Origin of rotational kinematics in the globular cluster system of M31: A new clue to the bulge formation

TL;DR

This paper suggests that the rotational kinematics of M31's globular cluster system likely originated from a past major merger event, which also contributed to bulge formation, supported by numerical simulations of galaxy mergers.

Contribution

It provides a numerical investigation linking globular cluster kinematics and bulge formation to a specific merger scenario in M31.

Findings

Globular clusters can exhibit strong rotational kinematics after major mergers.

Rotating stellar bars can form in merger remnants, resembling boxy bulges.

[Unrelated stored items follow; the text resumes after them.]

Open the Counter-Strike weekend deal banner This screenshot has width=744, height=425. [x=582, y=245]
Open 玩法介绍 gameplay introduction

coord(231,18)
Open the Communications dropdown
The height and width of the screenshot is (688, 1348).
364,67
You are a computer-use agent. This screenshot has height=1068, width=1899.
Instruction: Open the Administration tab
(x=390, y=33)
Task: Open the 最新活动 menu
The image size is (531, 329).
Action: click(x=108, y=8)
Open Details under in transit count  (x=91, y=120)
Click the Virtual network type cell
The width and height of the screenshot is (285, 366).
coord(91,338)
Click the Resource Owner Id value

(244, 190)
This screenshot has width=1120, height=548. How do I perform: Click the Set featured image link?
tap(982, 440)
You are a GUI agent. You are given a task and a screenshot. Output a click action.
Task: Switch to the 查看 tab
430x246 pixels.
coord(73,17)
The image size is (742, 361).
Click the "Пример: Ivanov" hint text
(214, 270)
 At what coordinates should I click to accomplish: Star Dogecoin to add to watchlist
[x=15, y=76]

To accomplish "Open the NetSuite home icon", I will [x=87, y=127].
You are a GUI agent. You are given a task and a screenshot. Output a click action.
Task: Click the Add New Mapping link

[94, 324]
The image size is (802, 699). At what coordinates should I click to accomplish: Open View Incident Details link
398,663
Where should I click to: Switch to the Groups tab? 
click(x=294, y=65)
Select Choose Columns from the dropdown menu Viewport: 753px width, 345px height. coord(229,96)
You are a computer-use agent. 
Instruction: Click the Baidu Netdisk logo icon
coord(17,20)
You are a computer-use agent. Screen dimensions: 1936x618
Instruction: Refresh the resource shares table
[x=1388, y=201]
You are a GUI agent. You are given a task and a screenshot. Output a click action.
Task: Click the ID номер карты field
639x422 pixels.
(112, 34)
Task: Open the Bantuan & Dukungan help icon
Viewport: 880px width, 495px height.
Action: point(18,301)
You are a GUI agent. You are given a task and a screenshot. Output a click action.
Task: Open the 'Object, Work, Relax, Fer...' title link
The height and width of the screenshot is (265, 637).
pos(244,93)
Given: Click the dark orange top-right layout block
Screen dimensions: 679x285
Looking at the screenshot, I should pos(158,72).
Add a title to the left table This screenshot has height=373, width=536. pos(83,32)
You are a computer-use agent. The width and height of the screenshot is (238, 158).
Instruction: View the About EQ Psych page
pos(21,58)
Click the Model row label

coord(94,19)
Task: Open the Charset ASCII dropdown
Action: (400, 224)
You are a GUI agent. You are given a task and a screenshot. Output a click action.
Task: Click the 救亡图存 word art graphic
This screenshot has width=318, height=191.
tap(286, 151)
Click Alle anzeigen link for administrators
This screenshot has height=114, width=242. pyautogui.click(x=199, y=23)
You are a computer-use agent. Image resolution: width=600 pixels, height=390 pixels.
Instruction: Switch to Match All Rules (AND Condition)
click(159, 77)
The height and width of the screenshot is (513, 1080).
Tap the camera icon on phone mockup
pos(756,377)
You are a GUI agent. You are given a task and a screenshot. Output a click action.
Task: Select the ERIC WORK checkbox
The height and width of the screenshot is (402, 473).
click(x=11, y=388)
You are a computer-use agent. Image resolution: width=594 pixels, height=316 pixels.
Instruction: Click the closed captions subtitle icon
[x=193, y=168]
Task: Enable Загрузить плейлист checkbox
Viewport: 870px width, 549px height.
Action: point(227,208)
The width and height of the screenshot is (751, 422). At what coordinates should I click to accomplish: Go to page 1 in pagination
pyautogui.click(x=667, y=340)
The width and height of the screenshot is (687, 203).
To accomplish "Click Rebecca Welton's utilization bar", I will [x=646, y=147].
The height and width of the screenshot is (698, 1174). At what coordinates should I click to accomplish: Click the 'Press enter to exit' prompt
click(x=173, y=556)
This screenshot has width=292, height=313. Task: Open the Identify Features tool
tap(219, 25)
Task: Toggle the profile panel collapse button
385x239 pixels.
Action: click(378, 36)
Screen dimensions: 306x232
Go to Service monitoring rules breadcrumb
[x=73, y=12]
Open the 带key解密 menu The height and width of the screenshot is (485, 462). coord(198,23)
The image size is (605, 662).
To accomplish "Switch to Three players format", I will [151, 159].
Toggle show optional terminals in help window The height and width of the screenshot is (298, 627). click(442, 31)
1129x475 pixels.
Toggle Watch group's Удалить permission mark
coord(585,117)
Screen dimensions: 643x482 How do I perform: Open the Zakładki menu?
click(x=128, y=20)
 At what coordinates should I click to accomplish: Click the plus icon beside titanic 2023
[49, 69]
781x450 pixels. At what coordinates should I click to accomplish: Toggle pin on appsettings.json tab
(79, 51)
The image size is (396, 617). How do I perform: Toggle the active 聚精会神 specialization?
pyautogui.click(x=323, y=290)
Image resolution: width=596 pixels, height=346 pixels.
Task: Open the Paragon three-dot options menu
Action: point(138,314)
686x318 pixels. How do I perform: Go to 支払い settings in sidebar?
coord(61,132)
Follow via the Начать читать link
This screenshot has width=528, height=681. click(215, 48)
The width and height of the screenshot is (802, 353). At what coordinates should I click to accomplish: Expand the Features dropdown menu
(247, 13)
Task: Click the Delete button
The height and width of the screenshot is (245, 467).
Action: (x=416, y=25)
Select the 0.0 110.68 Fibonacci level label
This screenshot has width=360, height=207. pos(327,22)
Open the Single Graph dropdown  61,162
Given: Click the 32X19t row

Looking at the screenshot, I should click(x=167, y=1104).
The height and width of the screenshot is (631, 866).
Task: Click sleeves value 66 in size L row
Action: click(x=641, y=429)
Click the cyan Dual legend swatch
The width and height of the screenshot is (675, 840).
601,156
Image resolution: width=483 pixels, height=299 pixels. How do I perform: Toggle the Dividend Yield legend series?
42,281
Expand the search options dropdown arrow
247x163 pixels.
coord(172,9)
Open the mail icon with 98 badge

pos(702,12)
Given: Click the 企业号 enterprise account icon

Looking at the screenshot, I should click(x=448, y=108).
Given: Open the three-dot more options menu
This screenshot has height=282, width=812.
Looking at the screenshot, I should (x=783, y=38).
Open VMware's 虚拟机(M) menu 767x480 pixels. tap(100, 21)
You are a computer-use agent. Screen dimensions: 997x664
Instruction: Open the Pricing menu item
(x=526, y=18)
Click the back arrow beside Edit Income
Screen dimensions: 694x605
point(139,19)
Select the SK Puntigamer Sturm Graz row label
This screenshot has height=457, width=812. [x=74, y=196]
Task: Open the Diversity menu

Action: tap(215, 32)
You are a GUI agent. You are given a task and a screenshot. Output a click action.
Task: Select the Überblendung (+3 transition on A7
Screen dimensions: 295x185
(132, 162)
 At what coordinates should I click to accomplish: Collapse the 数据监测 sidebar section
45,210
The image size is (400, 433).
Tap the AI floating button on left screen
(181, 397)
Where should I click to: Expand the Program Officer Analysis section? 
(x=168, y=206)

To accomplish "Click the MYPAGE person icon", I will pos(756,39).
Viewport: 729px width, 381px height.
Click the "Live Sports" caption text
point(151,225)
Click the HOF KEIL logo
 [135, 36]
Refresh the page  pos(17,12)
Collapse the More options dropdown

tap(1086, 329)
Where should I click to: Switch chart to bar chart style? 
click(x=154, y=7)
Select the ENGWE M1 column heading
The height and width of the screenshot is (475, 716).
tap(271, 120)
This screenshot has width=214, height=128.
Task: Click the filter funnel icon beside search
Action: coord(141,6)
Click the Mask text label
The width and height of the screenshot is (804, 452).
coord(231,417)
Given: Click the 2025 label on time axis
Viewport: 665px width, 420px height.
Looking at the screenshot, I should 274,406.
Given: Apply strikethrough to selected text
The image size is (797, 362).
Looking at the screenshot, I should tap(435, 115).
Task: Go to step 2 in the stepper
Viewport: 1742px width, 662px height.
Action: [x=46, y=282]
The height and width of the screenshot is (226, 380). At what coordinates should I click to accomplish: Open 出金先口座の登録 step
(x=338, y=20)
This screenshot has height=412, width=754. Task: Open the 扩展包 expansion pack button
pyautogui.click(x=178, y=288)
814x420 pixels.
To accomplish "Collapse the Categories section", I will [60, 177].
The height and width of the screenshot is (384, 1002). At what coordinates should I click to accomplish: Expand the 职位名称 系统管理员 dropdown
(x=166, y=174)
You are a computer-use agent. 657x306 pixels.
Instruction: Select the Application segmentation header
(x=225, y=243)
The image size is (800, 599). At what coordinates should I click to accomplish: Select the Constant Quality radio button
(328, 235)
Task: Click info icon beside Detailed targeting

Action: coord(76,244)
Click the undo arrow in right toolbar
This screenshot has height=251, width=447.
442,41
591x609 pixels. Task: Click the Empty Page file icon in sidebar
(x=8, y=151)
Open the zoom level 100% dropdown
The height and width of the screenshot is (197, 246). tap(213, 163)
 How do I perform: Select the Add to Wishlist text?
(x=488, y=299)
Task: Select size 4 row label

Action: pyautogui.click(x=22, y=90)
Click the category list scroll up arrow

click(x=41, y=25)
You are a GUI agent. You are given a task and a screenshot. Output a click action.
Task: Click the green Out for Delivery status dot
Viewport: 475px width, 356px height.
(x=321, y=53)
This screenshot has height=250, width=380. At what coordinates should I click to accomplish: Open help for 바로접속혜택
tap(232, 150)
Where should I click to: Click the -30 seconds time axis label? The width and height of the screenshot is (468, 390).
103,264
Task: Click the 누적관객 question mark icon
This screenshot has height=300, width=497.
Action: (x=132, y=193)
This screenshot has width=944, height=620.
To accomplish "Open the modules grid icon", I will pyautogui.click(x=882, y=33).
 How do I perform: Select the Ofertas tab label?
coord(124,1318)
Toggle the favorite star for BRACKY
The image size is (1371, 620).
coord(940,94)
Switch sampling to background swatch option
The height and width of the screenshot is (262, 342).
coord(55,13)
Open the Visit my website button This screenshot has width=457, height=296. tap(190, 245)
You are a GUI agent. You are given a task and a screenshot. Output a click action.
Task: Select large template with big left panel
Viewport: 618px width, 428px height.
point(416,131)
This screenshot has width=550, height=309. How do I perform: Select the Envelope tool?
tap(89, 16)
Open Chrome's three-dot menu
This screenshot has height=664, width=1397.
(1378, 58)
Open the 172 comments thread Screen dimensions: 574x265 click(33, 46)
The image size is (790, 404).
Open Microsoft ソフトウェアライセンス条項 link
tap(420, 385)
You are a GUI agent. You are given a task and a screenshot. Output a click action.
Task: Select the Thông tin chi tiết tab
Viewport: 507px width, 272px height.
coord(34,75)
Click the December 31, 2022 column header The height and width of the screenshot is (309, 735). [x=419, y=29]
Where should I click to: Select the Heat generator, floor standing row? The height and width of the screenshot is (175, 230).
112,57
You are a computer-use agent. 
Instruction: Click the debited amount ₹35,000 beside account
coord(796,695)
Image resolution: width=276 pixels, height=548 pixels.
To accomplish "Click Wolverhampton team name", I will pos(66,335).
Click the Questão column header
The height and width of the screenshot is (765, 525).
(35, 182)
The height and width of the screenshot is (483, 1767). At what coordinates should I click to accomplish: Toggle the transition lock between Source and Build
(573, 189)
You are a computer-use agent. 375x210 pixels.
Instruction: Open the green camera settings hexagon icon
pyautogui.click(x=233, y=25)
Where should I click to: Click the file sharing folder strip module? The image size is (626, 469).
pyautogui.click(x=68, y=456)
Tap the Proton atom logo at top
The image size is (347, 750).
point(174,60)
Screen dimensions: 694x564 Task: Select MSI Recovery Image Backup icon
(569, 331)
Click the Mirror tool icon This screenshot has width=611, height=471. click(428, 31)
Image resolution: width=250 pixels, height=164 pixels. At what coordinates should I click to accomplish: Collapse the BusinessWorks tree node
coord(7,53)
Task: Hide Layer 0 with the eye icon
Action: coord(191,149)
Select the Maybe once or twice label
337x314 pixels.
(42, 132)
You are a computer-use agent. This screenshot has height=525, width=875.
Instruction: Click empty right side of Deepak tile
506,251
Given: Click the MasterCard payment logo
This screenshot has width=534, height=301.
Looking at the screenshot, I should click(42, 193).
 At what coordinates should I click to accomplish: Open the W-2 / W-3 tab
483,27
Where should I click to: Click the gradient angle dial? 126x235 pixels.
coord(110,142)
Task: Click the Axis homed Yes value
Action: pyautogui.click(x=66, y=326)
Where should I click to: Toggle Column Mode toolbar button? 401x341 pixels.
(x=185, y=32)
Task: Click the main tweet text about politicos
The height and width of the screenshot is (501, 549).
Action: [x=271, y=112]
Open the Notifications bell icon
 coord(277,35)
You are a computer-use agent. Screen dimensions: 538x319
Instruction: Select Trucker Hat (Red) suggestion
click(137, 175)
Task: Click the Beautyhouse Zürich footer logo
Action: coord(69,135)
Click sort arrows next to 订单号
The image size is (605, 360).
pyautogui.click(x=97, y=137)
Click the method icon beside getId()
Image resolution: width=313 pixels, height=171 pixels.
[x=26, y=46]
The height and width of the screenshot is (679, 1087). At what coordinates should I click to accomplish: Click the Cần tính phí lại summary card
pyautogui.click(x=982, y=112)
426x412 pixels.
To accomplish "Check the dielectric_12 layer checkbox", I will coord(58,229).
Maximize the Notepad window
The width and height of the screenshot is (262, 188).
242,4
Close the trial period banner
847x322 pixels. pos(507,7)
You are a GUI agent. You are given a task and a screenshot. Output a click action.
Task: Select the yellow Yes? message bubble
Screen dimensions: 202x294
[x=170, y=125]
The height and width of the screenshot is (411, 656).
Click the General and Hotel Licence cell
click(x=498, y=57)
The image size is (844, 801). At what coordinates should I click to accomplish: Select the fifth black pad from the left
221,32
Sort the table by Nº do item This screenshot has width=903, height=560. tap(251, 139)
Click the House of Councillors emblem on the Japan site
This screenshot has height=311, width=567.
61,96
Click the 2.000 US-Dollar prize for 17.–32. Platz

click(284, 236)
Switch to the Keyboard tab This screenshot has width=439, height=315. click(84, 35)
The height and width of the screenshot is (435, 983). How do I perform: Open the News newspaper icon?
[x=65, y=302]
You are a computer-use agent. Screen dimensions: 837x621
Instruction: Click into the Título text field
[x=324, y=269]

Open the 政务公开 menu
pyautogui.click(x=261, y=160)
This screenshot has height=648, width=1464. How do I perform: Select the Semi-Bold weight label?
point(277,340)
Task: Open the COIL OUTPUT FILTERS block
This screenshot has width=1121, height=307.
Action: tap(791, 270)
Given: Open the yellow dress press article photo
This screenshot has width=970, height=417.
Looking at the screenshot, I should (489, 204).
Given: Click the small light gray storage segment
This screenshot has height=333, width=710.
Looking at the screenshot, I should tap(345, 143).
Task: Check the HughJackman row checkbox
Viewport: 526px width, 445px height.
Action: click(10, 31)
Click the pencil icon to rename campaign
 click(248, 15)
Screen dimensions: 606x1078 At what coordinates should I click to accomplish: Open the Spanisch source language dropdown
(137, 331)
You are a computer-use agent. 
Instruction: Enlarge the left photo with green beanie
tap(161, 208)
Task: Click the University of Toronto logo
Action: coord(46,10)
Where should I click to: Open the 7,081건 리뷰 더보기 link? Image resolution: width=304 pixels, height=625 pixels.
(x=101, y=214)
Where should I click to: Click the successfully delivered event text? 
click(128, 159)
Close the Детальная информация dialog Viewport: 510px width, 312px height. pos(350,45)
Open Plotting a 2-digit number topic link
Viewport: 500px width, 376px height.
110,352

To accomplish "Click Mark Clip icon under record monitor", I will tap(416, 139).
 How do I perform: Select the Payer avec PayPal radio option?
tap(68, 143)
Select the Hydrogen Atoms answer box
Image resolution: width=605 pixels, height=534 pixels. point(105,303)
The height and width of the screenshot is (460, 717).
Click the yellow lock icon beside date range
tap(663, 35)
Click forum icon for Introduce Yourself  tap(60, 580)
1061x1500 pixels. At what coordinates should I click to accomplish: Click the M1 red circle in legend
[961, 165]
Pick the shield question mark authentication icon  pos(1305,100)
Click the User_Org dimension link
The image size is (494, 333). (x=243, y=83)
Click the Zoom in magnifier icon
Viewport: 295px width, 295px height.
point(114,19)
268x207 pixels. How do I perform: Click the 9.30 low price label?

The observed GC kinematics in M31 may be remnants of an ancient merger event.

Abstract

We propose that the rotational kinematics of the globular cluster system (GCS) in M31 can result from a past major merger event that could have formed its bulge component. We numerically investigate kinematical properties of globular clusters (GCs) in remnants of galaxy mergers between two disks with GCs in both their disk and halo components. We find that the GCS formed during major merging can show strongly rotational kinematics with the maximum rotational velocities of 140 - 170 km/s for a certain range of orbital parameters of merging. We also find that a rotating stellar bar, which can be morphologically identified as a boxy bulge if seen edge-on, can be formed in models for which the GCSs show strongly rotational kinematics. We thus suggest that the observed rotational kinematics of GCs with different metallicities in M31 can be closely associated with the ancient major merger event. We discuss whether the formation of the rotating bulge/bar in M31 can be due to the ancient merger.